In a brief essay on a government Web site Wednesday night, the ailing
81-year-old leader neither confirmed nor denied a report Monday in the
Moscow newspaper Izvestia.
"Raul did very well keeping a dignified silence," Castro wrote of his
younger brother, President Raul Castro.
"One doesn't have to give explanations nor ask for excuses or
forgiveness," he wrote.
Izvestia quoted a "highly placed source" in the military as saying
Russia could land supersonic bombers in Cuba in response to a planned
U.S. missile defense shield in Europe. Russian officials denied the report.
U.S. Air Force Gen. Norton Schwartz told the U.S. Senate Armed Services
Committee this week that Russia using Cuba as a refueling base for
bombers "crosses a threshold, crosses a red line for the United States
Castro said the remarks by Schwartz, nominated as the Air Force's top
military officer, represented the "Machiavellian strategy that the
empire applies to Cuba."
"If you say yes, I kill you," Castro wrote. "If you say no, it's the
same, I'll kill you anyway."
The flap has stirred memories of the 1962 Cuban missile crisis. At the
time, the world came to the brink of nuclear war after President John F.
Kennedy revealed the presence of Soviet nuclear missiles in Cuba.
In the end, the Soviets agreed to dismantle the missile sites while the
U.S. pledged not to invade Cuba and to remove U.S. missiles from Turkey.
Raul Castro, who was officially named president in February, has said he
is willing to discuss the longstanding differences on equal terms with
America's next president.
Wednesday night, Fidel Castro wrote: "Nerves of steel are needed in
times of genocide, and Cuba has them.
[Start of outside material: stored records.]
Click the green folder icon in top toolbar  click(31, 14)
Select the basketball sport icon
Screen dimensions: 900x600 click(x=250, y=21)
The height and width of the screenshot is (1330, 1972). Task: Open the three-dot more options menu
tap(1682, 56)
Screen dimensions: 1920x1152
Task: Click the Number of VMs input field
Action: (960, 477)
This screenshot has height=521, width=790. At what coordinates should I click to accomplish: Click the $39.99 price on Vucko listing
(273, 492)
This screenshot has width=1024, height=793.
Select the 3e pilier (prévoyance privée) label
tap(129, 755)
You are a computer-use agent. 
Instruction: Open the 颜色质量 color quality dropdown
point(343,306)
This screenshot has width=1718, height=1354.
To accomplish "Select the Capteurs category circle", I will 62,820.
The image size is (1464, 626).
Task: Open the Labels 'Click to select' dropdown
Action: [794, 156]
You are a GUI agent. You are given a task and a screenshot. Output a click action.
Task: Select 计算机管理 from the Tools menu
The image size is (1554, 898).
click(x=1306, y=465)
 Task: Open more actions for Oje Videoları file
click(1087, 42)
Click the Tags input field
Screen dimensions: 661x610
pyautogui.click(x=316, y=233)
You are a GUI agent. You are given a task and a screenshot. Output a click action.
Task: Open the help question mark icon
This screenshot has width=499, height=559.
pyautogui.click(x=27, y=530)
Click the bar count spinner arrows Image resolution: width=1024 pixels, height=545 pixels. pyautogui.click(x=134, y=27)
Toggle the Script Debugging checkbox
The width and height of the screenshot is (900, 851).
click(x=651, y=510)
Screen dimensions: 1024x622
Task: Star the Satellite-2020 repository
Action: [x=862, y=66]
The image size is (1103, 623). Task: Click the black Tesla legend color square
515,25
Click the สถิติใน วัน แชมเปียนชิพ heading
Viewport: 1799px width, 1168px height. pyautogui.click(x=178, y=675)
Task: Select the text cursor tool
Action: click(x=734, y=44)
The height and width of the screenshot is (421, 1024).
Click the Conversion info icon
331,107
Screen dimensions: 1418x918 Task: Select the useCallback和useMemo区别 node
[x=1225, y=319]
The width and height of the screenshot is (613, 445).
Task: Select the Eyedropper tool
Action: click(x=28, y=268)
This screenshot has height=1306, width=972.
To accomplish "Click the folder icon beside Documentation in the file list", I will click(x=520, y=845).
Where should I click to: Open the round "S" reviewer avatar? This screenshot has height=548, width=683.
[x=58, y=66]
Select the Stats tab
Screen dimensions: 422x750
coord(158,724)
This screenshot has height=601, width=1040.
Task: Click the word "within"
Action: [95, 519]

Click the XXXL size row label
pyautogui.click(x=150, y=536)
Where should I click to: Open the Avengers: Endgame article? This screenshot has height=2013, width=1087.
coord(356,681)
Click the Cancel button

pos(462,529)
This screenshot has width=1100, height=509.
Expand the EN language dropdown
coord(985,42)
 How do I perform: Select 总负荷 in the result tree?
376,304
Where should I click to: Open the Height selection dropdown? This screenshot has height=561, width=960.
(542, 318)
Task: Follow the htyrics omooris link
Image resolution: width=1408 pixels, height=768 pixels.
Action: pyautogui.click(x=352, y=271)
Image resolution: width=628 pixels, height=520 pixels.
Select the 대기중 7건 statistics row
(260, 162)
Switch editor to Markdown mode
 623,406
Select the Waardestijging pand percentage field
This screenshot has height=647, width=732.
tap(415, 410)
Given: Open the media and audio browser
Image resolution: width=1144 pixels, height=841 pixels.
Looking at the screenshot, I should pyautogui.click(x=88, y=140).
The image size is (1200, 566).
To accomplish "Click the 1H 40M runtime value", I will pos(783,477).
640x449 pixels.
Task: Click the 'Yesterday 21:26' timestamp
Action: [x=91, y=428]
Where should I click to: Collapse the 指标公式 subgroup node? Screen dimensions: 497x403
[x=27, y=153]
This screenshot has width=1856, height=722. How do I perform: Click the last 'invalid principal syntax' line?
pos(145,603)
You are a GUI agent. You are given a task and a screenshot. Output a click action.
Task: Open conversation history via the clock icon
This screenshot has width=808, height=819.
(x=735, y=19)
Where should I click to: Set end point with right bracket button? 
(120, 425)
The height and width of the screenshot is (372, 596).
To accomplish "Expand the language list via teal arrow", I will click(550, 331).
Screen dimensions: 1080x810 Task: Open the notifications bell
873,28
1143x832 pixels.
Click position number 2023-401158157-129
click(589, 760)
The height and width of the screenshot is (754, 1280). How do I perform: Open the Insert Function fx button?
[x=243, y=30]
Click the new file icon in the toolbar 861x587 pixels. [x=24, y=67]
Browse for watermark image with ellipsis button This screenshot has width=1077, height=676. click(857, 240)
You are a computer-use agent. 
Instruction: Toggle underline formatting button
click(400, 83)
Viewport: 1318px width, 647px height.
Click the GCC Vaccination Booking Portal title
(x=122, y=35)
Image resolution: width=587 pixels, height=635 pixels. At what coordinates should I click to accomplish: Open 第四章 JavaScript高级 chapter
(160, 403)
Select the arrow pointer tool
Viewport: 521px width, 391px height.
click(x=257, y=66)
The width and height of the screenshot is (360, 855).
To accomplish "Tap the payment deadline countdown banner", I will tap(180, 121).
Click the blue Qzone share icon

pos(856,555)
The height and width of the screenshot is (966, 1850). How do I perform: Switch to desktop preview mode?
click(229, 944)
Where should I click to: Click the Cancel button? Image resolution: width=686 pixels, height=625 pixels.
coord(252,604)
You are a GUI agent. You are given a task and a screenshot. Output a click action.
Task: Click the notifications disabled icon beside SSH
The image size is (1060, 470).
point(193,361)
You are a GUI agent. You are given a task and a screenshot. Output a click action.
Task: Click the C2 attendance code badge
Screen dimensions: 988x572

The empire knows it. On Saturday
the 26th of July we celebrate 55 years of struggle without rest."
On Saturday, Cuba commemorates the July 26, 1953 attack by the Castro
brothers and other guerrillas on the Moncada army barracks in Santiago.
The disastrous assault signaled the birth of the rebellion that
eventually ousted Fulgencio Batista in 1959.